Il dolore ci accomuna tutti e la scrittrice consiglia di metterlo al  posto giusto, un posto qualsiasi che ci permetta di non portarcelo addosso.

Una soluzione al non riuscire a continuare ? Ricominciare . La scrittrice parla spesso della bellezza degli inizi di una qualsiasi esperienza e l’intera performance è un vero elogio del ricominciare , come scrive Lucia Calamaro nelle note alla regia. Una Lucia Calamaro che è il doppio di Lucia Mascino, in un sodalizio davvero ottimale.

Come tutte le sue opere precedenti da Tumore a Si nota all’imbrunire, ricorre in Smarrimento il nucleo tematico del dolore, ma, diversamente dalle precedenti, quest’opera è più teatrale e meno verbosa e narrativa. La regia ha un ritmo veloce, al punto che l’ intenso divertissement drammatico sembra scorrere in un attimo. La storia rimane inconclusa , priva di risposte alle domande che si intrufolano nella mente degli spettatori. divertiti e carichi di entusiasmo.

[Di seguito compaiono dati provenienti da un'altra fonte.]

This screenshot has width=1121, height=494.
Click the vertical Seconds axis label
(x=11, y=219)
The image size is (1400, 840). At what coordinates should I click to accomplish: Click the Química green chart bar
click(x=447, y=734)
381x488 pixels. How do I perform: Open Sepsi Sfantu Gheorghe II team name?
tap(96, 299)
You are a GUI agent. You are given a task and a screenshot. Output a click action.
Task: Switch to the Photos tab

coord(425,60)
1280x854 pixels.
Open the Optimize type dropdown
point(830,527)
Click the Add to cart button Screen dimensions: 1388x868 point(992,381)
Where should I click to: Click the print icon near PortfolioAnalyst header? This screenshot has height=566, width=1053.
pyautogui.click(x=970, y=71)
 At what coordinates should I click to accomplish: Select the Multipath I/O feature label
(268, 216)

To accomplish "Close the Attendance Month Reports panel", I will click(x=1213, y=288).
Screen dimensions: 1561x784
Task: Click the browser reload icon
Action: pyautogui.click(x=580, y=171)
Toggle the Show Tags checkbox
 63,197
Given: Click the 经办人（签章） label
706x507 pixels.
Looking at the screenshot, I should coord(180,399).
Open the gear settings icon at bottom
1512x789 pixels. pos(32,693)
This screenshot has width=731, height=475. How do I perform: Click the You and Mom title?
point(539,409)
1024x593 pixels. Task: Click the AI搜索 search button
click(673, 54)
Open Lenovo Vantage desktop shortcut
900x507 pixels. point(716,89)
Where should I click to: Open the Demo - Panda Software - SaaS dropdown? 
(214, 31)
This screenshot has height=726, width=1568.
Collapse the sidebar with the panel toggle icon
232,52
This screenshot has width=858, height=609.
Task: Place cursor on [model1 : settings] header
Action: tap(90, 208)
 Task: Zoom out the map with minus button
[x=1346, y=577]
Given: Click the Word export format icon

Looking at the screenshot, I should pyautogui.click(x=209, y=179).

Lo dimostrano i calorosi scrosci di applausi alla fine dello spettacolo.

Smarrimento, Uno spettacolo scritto e diretto da Lucia Calamaro/Per e con Lucia Mascino/Scene e luci: Lucio Diana/Costumi: Stefania Cempini/Allestimento tecnico: Mauro Marasà/Tecnici: Cosimo Maggini, Michele Stura, Jacopo Pace/Amministratore di compagnia: Serena Martarelli/Direttore di produzione: Alessandro Gaggiotti/Assistente di produzione: Claudia Meloncelli/Produzione MARCHE TEATRO:

Visto al TeatroBasilica di Roma il 26 gennaio 2024.